Paradise Alley (1978)
Sylvester Stallone’s directorial debut, Paradise Alley, is a prototypical vanity project: a wrestling-themed period piece set in 1940s New York that opens with Stallone warbling a maudlin piano ballad over the credits. However, unlike Stallone’s subsequent directorial efforts—all but two of them Rocky or Rambo movies—it wasn’t produced to satisfy franchise fans or meet genre expectations; when Paradise Alley was greenlit, Stallone was considered a bankable Oscar-nominated screenwriter and actor, rather than a bankable action star.
Working with producer Edward R. Pressman, a specialist in chancy oddities, Stallone created an eccentric, feverish drama about working-class nobodies trying to survive in a hostile environment. Like Martin Scorsese’s films from the same period, Paradise Alley melds intense ’70s acting styles with Expressionist formal effects. Its climax, a 12-minute wrestling match set under a leaky roof during a thunderstorm, plays like the finale of a silent film, transforming characters into archetypal figures struggling against elemental forces.
Leos Carax, then a critic for Cahiers Du Cinema (an informal rite of passage for ambitious French filmmakers), summed up Paradise Alley as “an orphan’s nightmare.” This phrase comes as close as any to explaining what makes the film so compelling. The main characters, played by Stallone, Lee Canalito, and Armand Assante, are orphaned brothers who have only each other to rely on, but whose relationship is tested by the possibility of money and success.

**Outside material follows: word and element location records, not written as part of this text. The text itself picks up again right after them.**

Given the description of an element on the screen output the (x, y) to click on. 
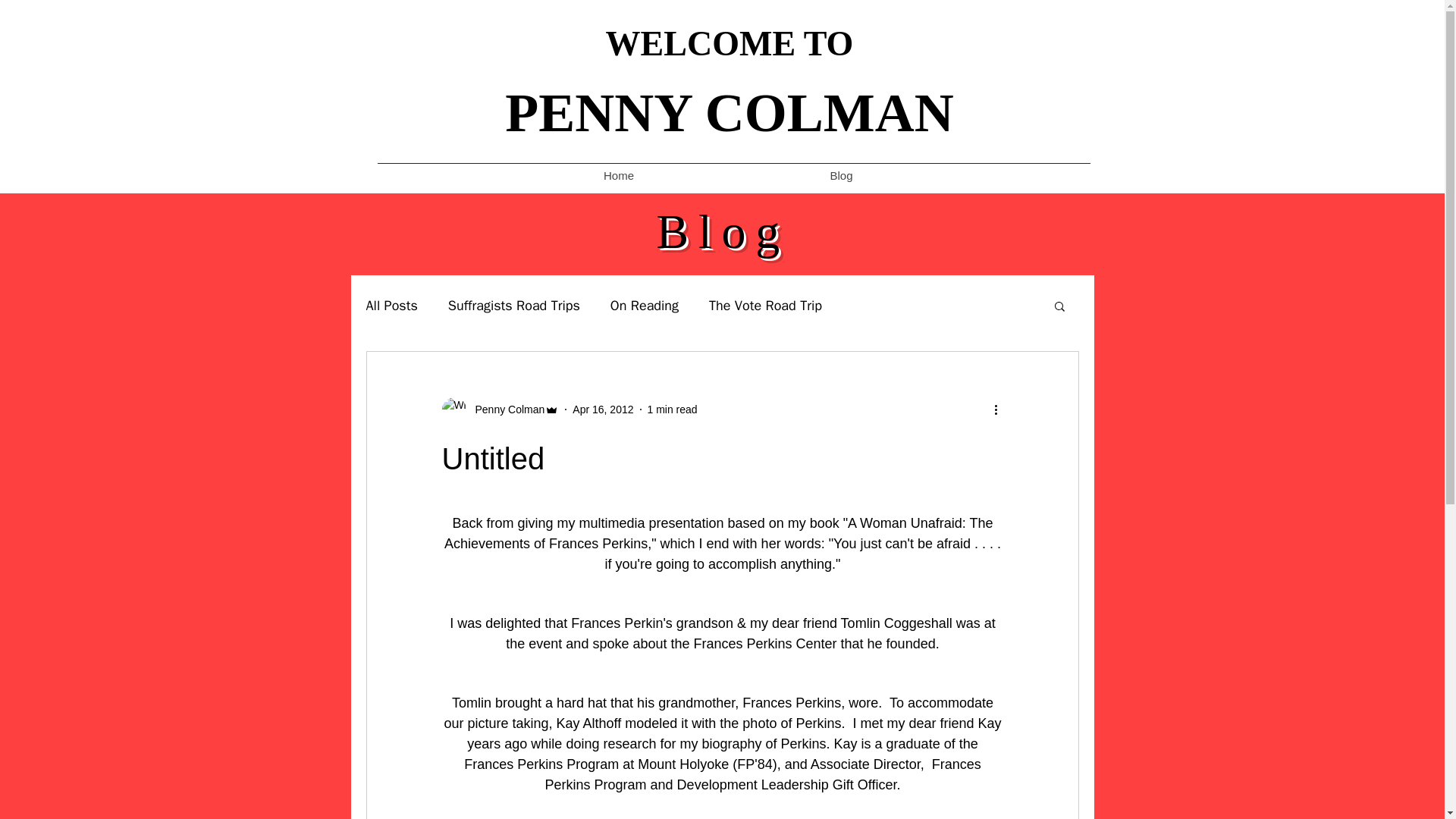
Penny Colman (500, 409)
Penny Colman (504, 409)
All Posts (390, 305)
Suffragists Road Trips (513, 305)
1 min read (672, 409)
Home (619, 175)
Apr 16, 2012 (602, 409)
On Reading (644, 305)
The Vote Road Trip (765, 305)
Blog (840, 175)
Given the description of an element on the screen output the (x, y) to click on. 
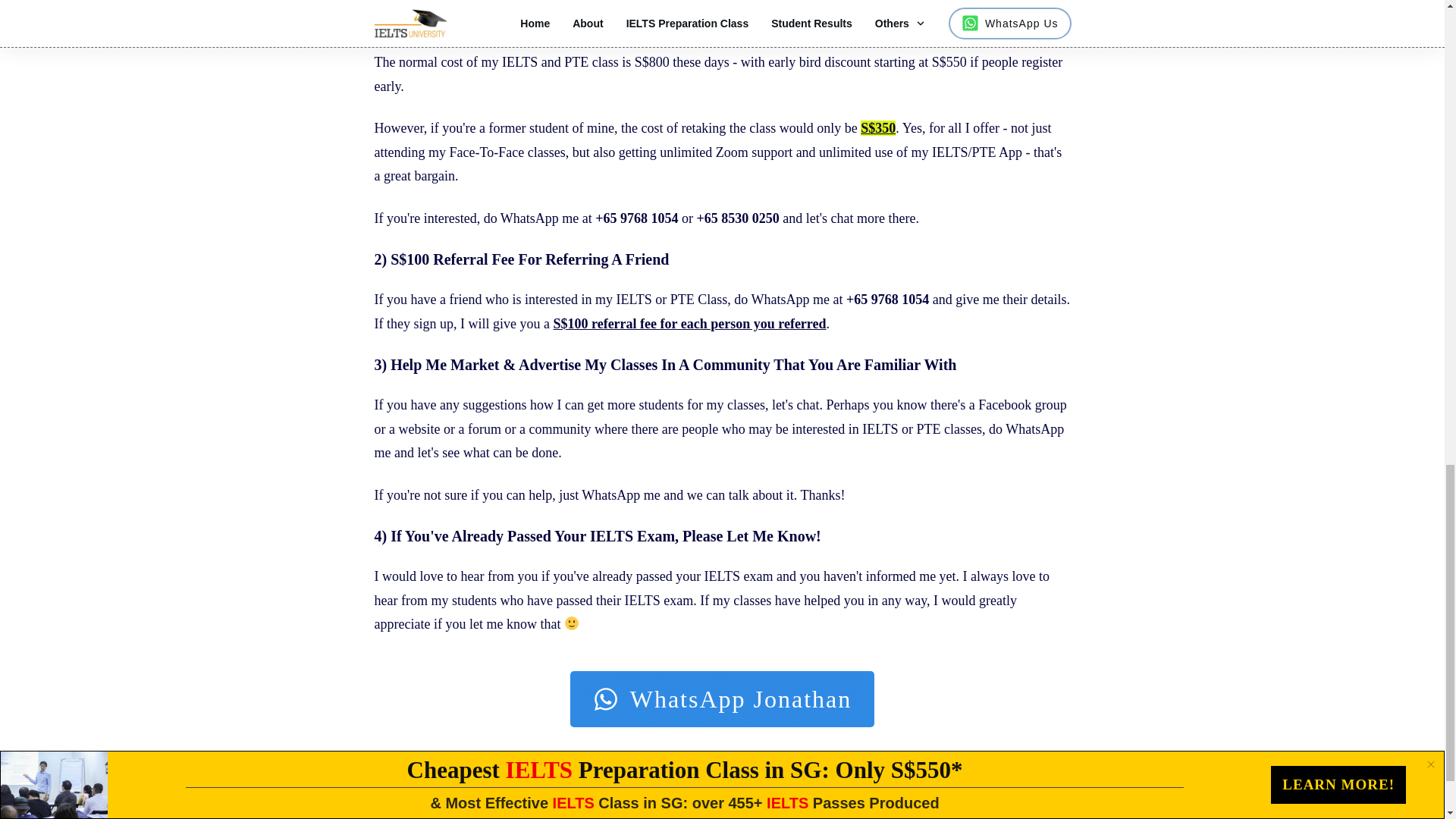
Privacy Policy (748, 795)
WhatsApp Jonathan (722, 698)
Disclaimer (935, 795)
Terms And Conditions (846, 795)
Given the description of an element on the screen output the (x, y) to click on. 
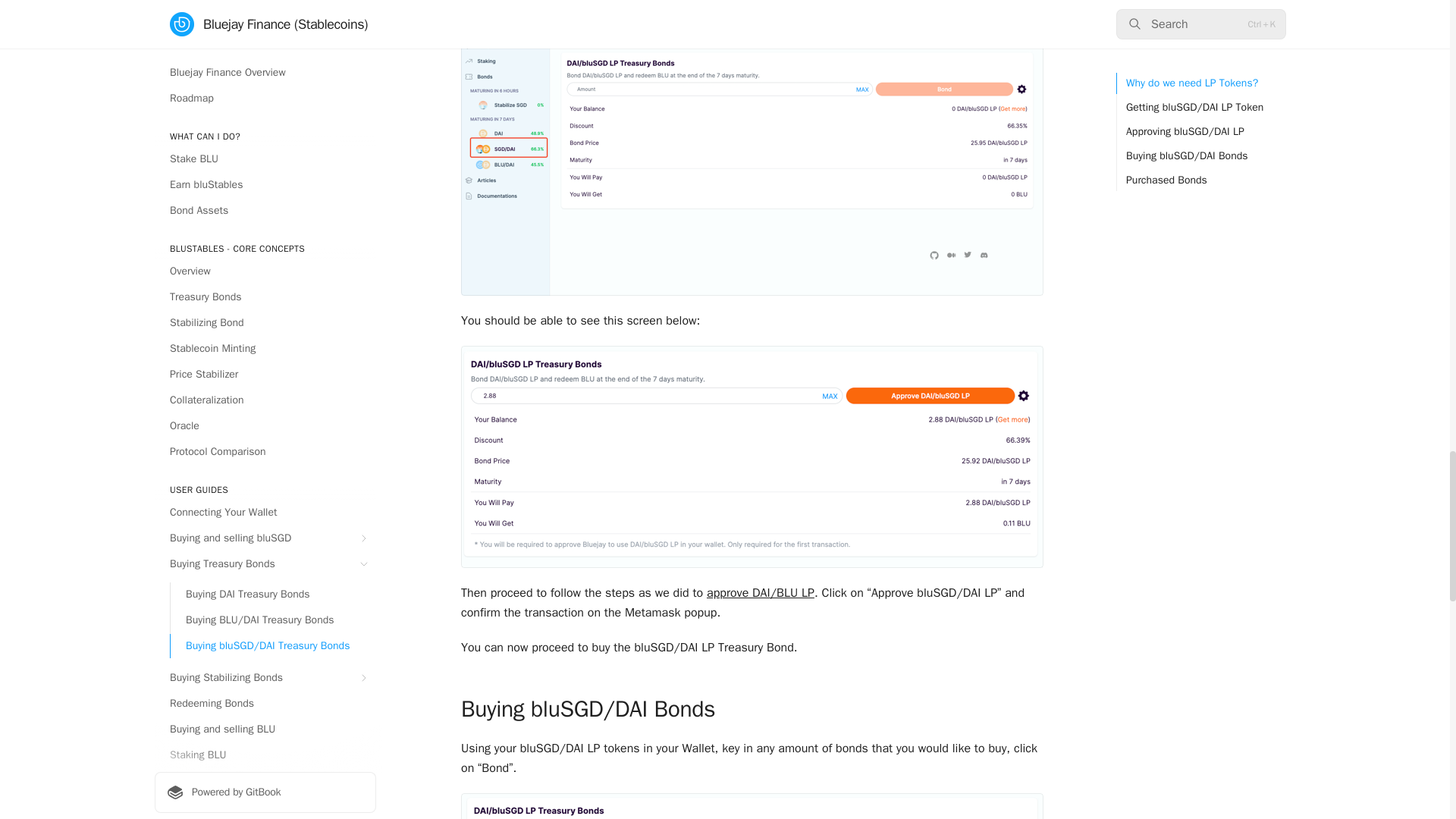
Broken link (759, 592)
Given the description of an element on the screen output the (x, y) to click on. 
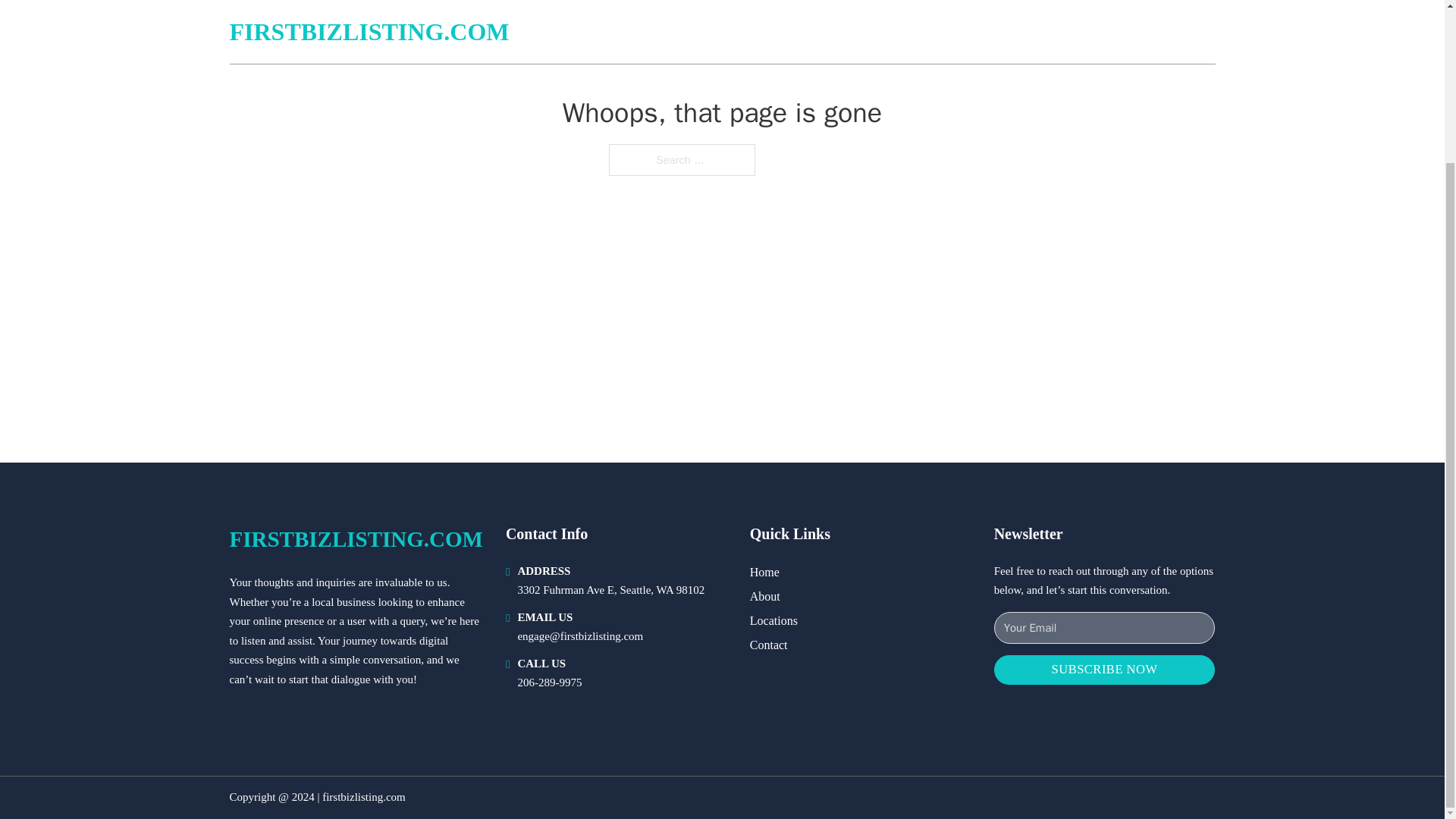
Locations (773, 620)
Contact (768, 644)
206-289-9975 (548, 682)
Home (763, 571)
About (764, 596)
FIRSTBIZLISTING.COM (354, 538)
SUBSCRIBE NOW (1104, 669)
Given the description of an element on the screen output the (x, y) to click on. 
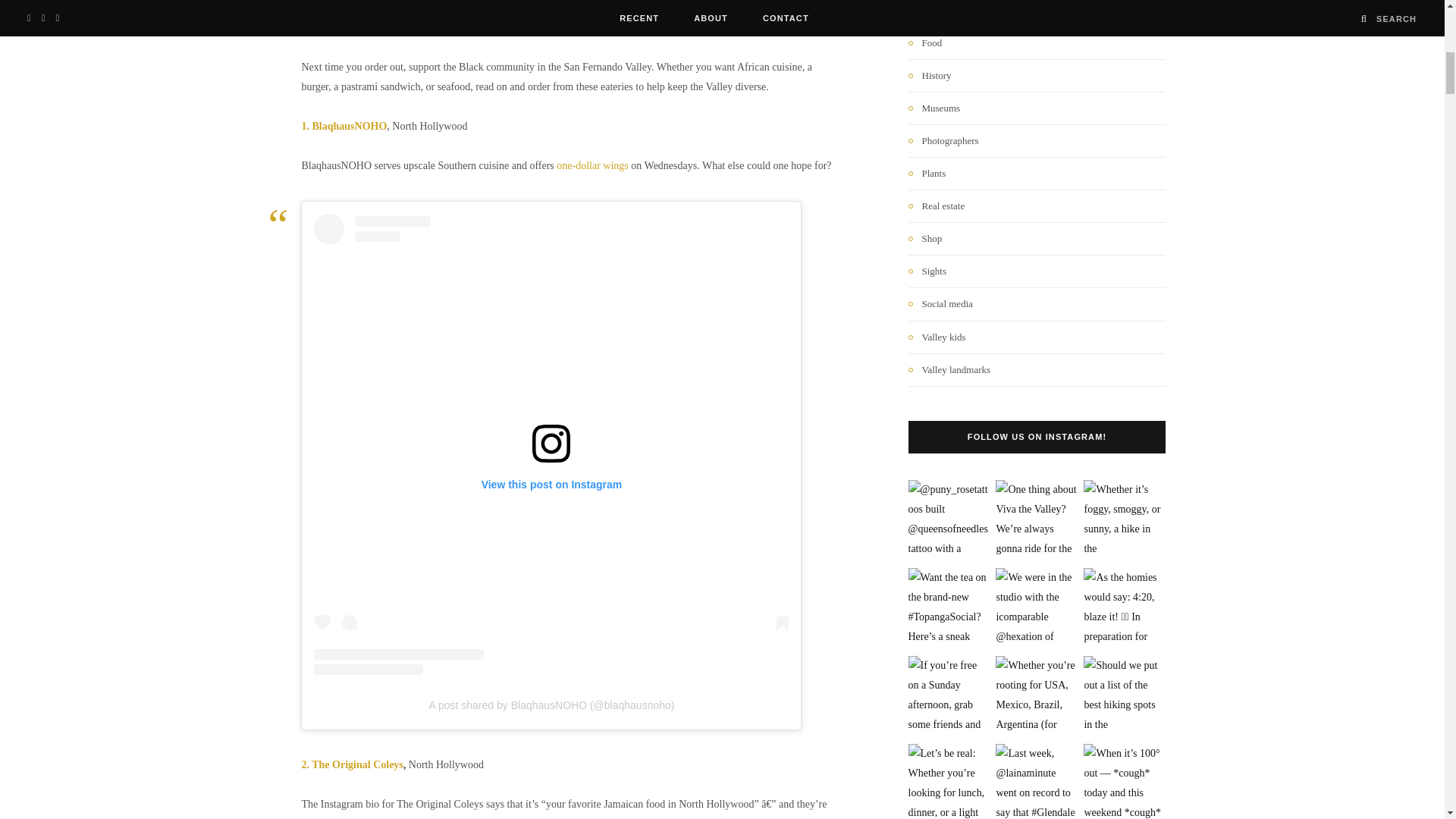
1. BlaqhausNOHO (344, 125)
one-dollar wings (591, 165)
2. The Original Coleys (352, 764)
20 Black-Owned Valley Eateries to Support Now and Always (571, 15)
Given the description of an element on the screen output the (x, y) to click on. 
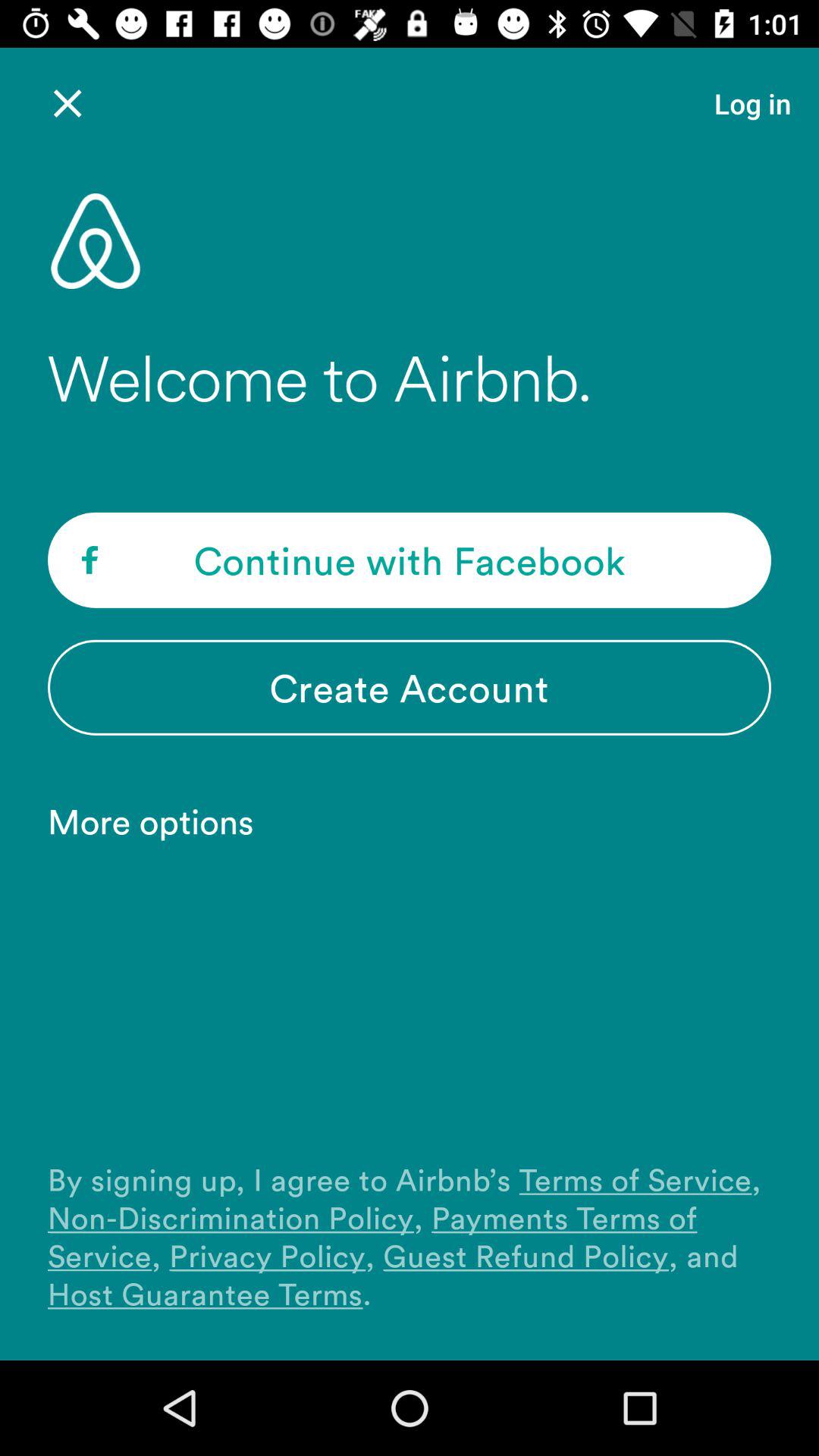
open icon below the create account icon (158, 820)
Given the description of an element on the screen output the (x, y) to click on. 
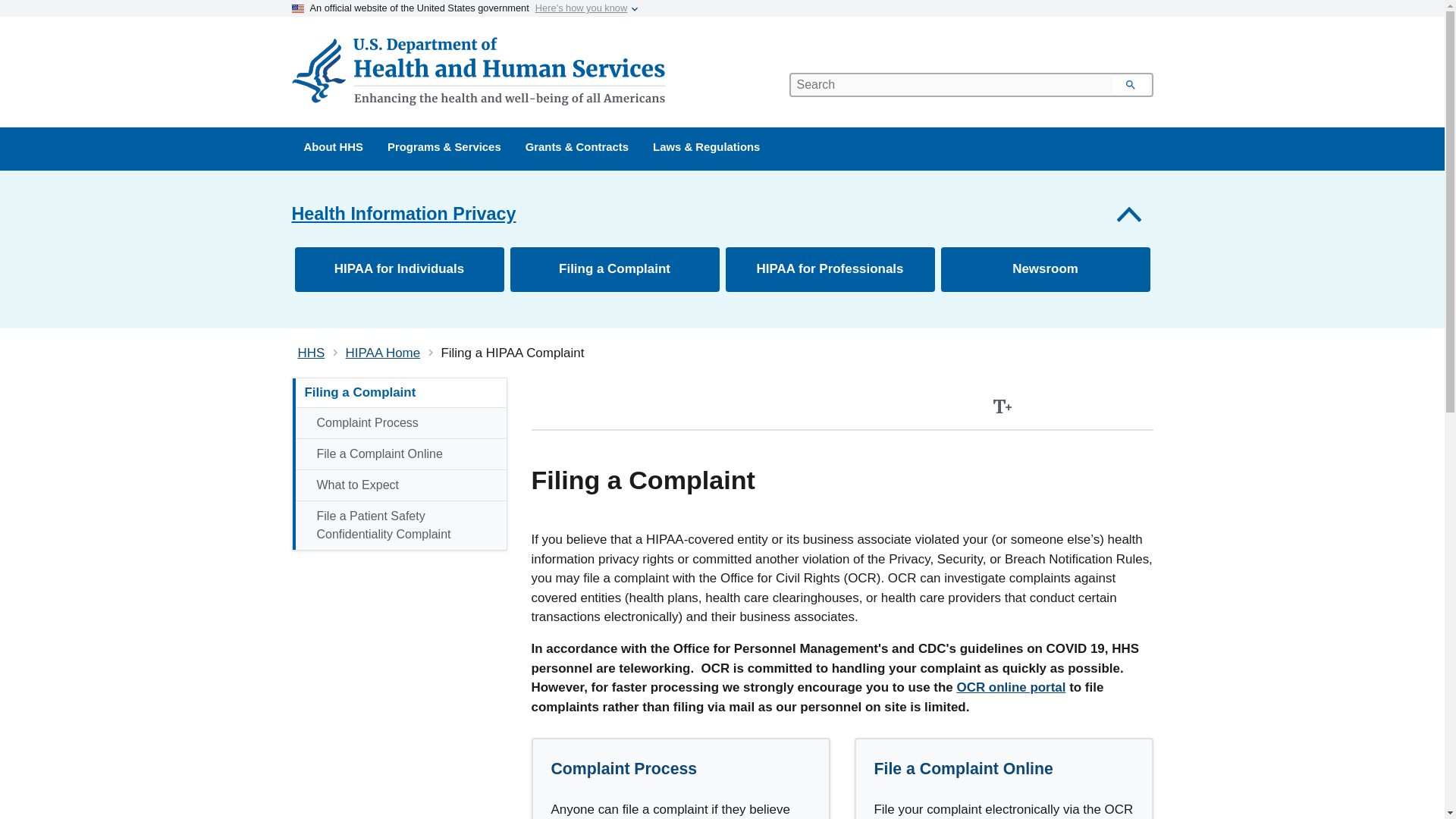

In turn, the film’s expressive visual design—which really stresses the Hell in Hell’s Kitchen—evokes a dangerous, doomed world. The result is striking in the way it evokes fears of abandonment—children’s worries blown up to grown-up scale—and completely unlike any film Stallone has put his name on since.
Availability: Paradise Alley is available on DVD, for rental or purchase from the major digital providers, and to stream through Netflix.